Lo spettro della legge sull’eutanasia si aggira per il parlamento, ma fuori sembra avere più che altro le sembianze di un’onda che cresce. La raccolta di firme per un referendum d’iniziativa popolare sul fine vita ha già portato circa 400mila cittadini ai gazebo allestiti nelle città (ne servono 500mila entro la fine di settembre) e, con una decisione pressoché storica, da ieri è anche possibile firmare online sulla piattaforma creata dall’Associazione Luca Coscioni, oltre che nelle piazze, in molti studi di avvocati e notai e negli uffici anagrafe dei comuni italiani.

Dal Palazzo, un colpo l’ha battuto il ministro della Salute Roberto Speranza, che con una lettera alla Stampa ha risposto all’appello di un uomo di 43 anni che chiedeva di poter morire con dignità. E il ministro ricorda come sia un diritto chiedere a una struttura pubblica assistenza per il suicidio medico assistito. «Continueremo a lavorare in silenzio, per ciò che il governo può fare nell’ambito delle sue competenze, per consentire l’applicazione più uniforme possibile, al di là di ogni legittima posizione politico-culturale, della sentenza della Corte Costituzionale, nel rigoroso rispetto dei requisiti molto chiari e stringenti che essa ha stabilito», dice il ministro. Sulla pure proclamata «necessità e urgenza di un intervento legislativo in materia», però, Speranza mette le mani avanti: «Da ministro ho mantenuto la posizione di principio che su materie come questa non ci possa essere alcuna iniziativa del governo che scavalchi o surroghi il ruolo del Parlamento».

Su questo punto il deputato e presidente di Più Europa Riccardo Magi sottolinea: «Sul fine vita il Parlamento è stato latitante per anni: ne sono passati otto, d’altra parte, da quando presentammo una legge sull’eutanasia legale che, però, non è stata mai discussa». Anche qui, ad ogni modo, la situazione sembra che si stia muovendo. Spiega ancora Magi: «Sulla spinta del referendum, qualche settimana fa, la commissione Giustizia e Affari Sociali della Camera ha approvato il testo base di una nuova legge sull’eutanasia, frutto dell’unione di varie proposte.

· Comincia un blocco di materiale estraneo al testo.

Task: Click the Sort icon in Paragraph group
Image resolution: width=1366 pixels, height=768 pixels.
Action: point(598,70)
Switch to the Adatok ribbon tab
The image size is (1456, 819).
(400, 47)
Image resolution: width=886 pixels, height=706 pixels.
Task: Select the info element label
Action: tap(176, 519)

Non basta e quel testo ha molti limiti evidenti, ma fa bene Speranza a dire che nel dibattito a mancare sono il Parlamento e, soprattutto, le principali forze politiche del paese, quelle che hanno la forza e la possibilità di dettare l’agenda del dibattito. Da qui l’esigenza di una battaglia popolare come il referendum».

È sintomatico che la raccolta delle firme stia procedendo a spron battuto benché se ne parli tutto sommato poco. Nelle strade e nelle piazze in cui sono presenti i gazebo referendari spesso e volentieri si vedono code di cittadini che, sfidando il caldo, aspettano il proprio turno per firmare, in ossequio alla vecchia tesi pannelliana in base alla quale spesso e volentieri la società civile è più avanti rispetto alla classe politica che vorrebbe rappresentarla. L’impegno dell’Associazione Luca Coscioni non si fermerà fino a settembre, e per il weekend di Ferragosto i militanti promettono un particolare impegno a portare i gazebo in più città possibile.

I Radicali Italiani, dal canto loro, pur dando atto al ministro Speranza di essere intervenuto sul tema con una lettera non scontata né tanto meno dovuta, sollevano qualche critica sul contenuto della lettera del ministro. «Ribadisce che la sentenza della Consulta non può essere ignorata da nessuno dei soggetti coinvolti (aziende sanitarie regionali, Regioni, Governo centrale) – si legge in una nota – ma poi rimanda un intervento concreto alla ricognizione regione per regione sulla natura e sulla composizione dei comitati etici territoriali e a un’intesa fra Governo e Regioni per fornire indicazioni chiare e univoche sulla procedura di applicazione del dispositivo della Consulta. Campa cavallo». E ancora: «Di fronte al vergognoso silenzio del Parlamento e alle lungaggini burocratiche di Ministero, Regioni e Asr, solo lo strumento del referendum, ancora una volta come nei passati cinquant’anni, può sbloccare la situazione».

La chiamata popolare sta funzionando, i numeri della raccolta parlano da soli. E sembrano destinati ad aumentare ora che si potrà firmare anche online. «È una svolta epocale – conclude Magi -, abbiamo sempre vissuto i referendum anche come momenti di battaglia per allargare lo spazio di partecipazione dei cittadini. Sui referendum popolari c’erano degli ostacoli oggettivi. Credo che il passaggio dell’emendamento a mia prima firma sulle firme digitali sia stata una bella pagina parlamentare: è passato all’unanimità malgrado il parere contrario del governo».